Suggestion on Agency 2.1: rephrase so that the “Before reading his post” part comes before the link to the post. I assume there’ll otherwise be some overzealous link followers.
Thanks, done!
Curated. Exercises are crucial for the mastery of topics and the transfer of knowledge, it’s great to see someone coming up with them for the nebulous field of Alignment.
Feedback: I clicked through to the provided answer and had a great deal of difficulty understanding how it was relevant—it makes a number of assumptions about agents and utility functions and I wasn’t able to connect it to why I should expect an agent trained using CIRL to kill me.
FWIW here’s my alternative answer:
In other words it’s only a solution to “Learn from Teacher” in Paul’s 2019 decomposition of alignment, not to the whole alignment problem.
I thought about Agency Q4 (counterargument to Pearl) recently, but couldn’t come up with anything convincing. Does anyone have a strong view/argument here?
I don’t see any claim that it’s impossible for neural nets to handle causality. Pearl’s complaining about AI researchers being uninterested in that goal.
I suspect that neural nets are better than any other approach at handling the hard parts of causal modeling: distinguishing plausible causal pathways from ridiculous ones.
Neural nets currently look poor at causal modeling for roughly the same reason that High Modernist approaches weren’t willing to touch causal claims: without a world model that’s comprehensive enough to approximate common sense, causal modeling won’t come close to human-level performance.
A participant in Moderna’s vaccine trial was struck by lightning. How much evidence is that for our concern that the vaccine is risky?
If I try to follow the High Modernist approach, I think it says something like we should either be uncertain enough to avoid any conclusion, or we should treat the lightning strike as evidence of vaccine risks.
As far as I can tell, AI approaches other than neural nets perform like scientists who blindly follow a High Modernist approach (assuming the programmers didn’t think to encode common sense about whether vaccines affect behavior in a lightning-strike-seeking way).
Whereas GPT-3 has some hints about human beliefs that make it likely to guess a little bit better than the High Modernist.
GPT-3 wasn’t designed to be good at causality. It’s somewhat close to being a passive observer. If I were designing a neural net to handle causality, I’d give it an ability to influence an environment that resembles what an infant has.
If there are any systems today that are good at handling causality, I’d guess they’re robocar systems. What I’ve read about those suggests they’re limited by the difficulty of common sense, not causality.

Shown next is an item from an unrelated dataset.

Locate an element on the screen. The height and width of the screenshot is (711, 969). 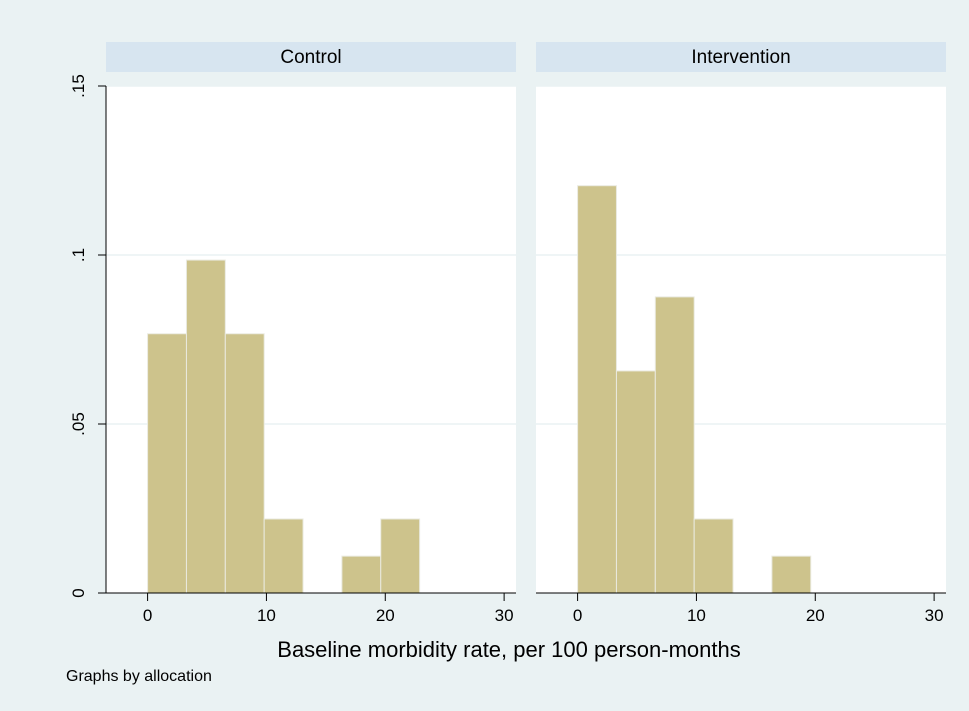
y-tick-label: .05 is located at coordinates (78, 424).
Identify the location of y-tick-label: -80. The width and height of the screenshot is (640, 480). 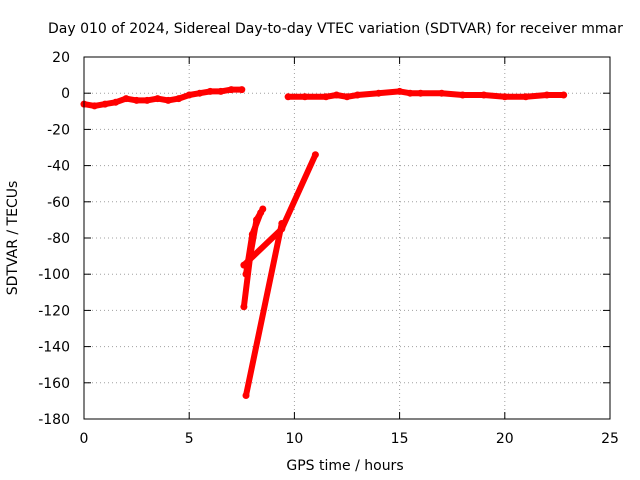
(58, 239).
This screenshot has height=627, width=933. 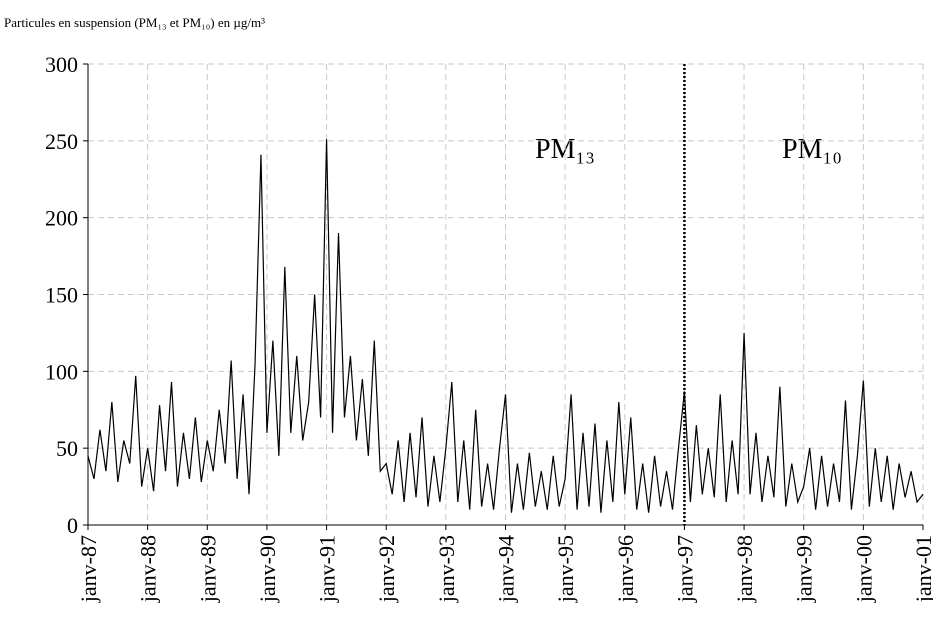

I expect that when causal modeling becomes an important aspect of what AI needs for further advances, it will be done with systems that use neural nets as important components. They’ll probably look a bit more like Drexler’s QNR than like GPT-3.
Just a quick logistical thing: do you have any better source of Pearl making that argument? The current quanta magazine link isn’t totally satisfactory, but I’m having trouble replacing it.